**Exercise text**
LAUSR

INTRODUCTION Lower extremity arterial Doppler (LEAD) and duplex carotid ultrasound studies are used for the initial evaluation of peripheral arterial disease (PAD) and carotid stenosis. Intra and inter lab variability may exist between interpreters and other interpreter responsibilities may delay the timeliness of the report. In order to address the current deficits, we examined whether machine learning algorithms could be used to classify these Doppler studies. METHODS We developed a hierarchical deep learning model to classify aortoiliac disease, femoropopliteal and trifurcation disease in LEADs and developed a random forest machine learning algorithm to classify the amount of carotid stenosis from duplex carotid ultrasound using experienced physician interpretation in an active, credentialled vascular lab as a gold standard. Waveforms, pressures, flow velocities and the presence of plaque were input into a hierarchal neural network. AI was developed to automate the interpretation of these LEAD and carotid duplex ultrasound studies. Statistical analysis was done using the confusion matrix. RESULTS 5,761 LEAD studies from 2015 to 2017 and 18,650 duplex carotid ultrasound studies from 2016 to 2018 were extracted from the IU Health system. The results show the ability of artificial intelligence algorithms and methodology with a 97.0% accuracy for predicting normal cases, an 88.2% accuracy for aortoiliac disease, a 90.1% accuracy for femoropopliteal disease and a 90.5% accuracy for trifurcation disease. For ICA stenosis the accuracy was 99.2% for predicting 0-49% stenosis, 100% for predicting 50-69% stenosis,100% for predicting greater than 70% stenosis, and 100% for predicting occlusion. For CCA stenosis, the accuracy was 99.9% for predicting 0-49% stenosis, 100% for predicting 50-99% stenosis, and 100% for predicting occlusion. CONCLUSIONS The machine learning models using LEAD data, based on the collected blood pressures, waveforms; and duplex carotid ultrasound data based on flow velocities and the presence of plaque shows that novel machine learning models are reliable in differentiating normal from diseased arterial systems and accurate in classifying the extent of vascular disease.

**Data extracts**
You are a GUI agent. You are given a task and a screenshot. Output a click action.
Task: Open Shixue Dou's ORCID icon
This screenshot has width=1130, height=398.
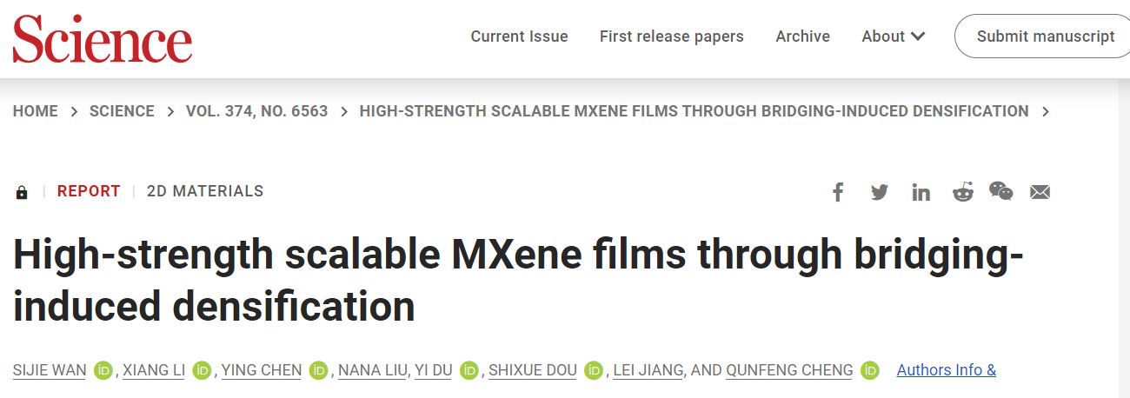[594, 371]
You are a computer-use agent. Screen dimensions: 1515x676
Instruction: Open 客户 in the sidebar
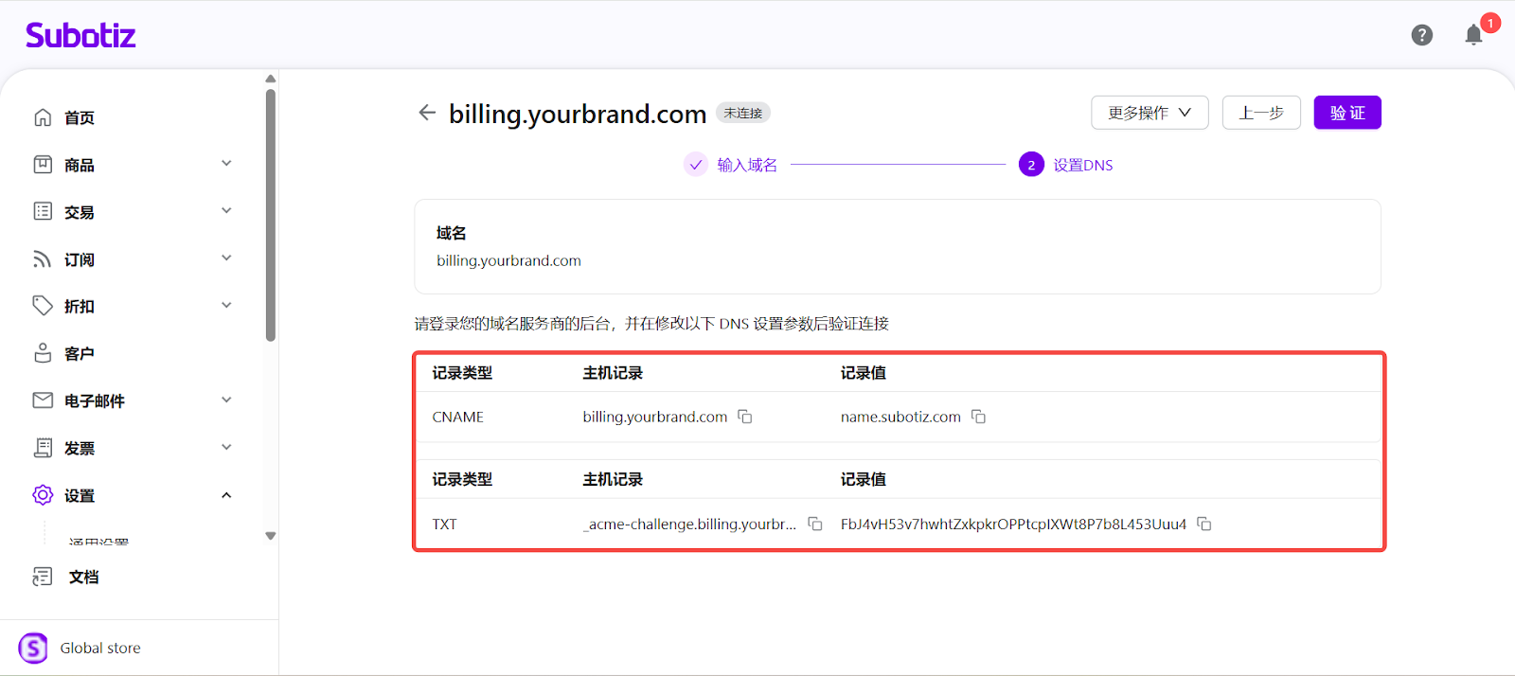80,354
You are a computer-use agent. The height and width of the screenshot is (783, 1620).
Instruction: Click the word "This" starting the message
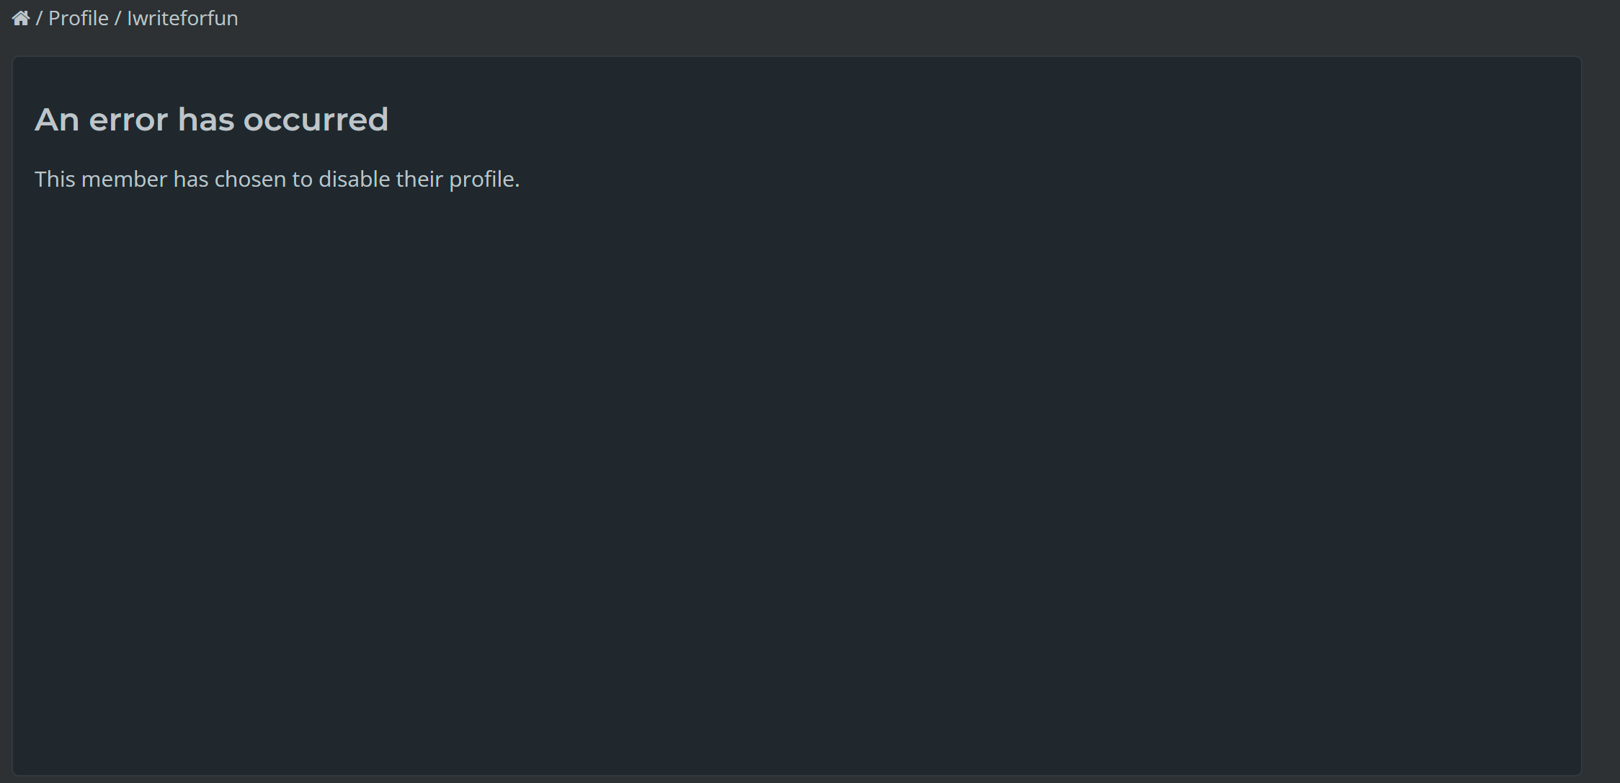point(55,179)
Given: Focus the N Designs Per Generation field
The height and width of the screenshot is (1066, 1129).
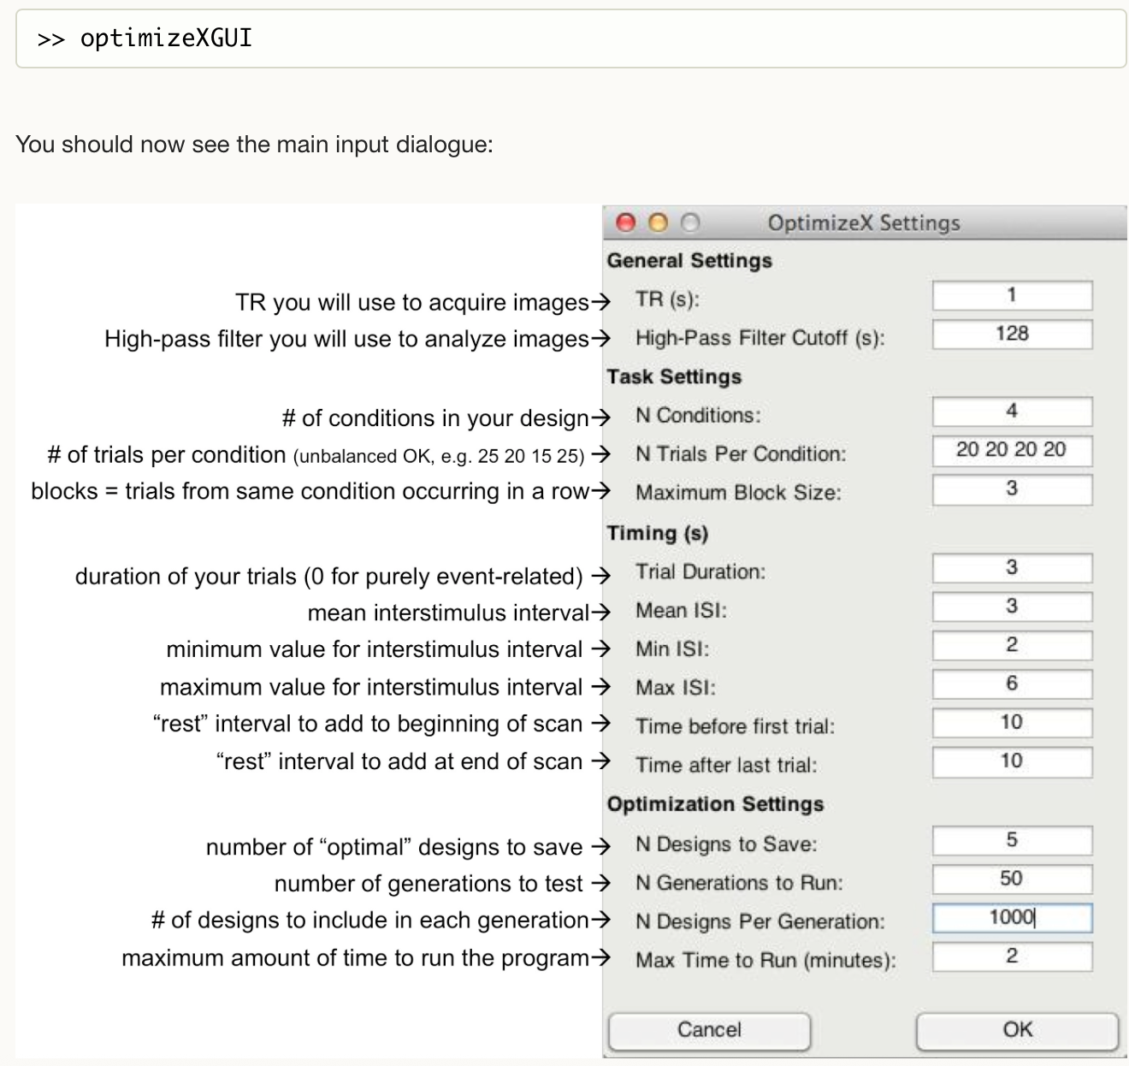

**What you are asked to do**
According to the abstract on machine learning for vascular ultrasound, how many duplex carotid ultrasound studies were extracted from the IU Health system? The rows have no connection to the abstract.

**Exercise solution**
18,650 studies.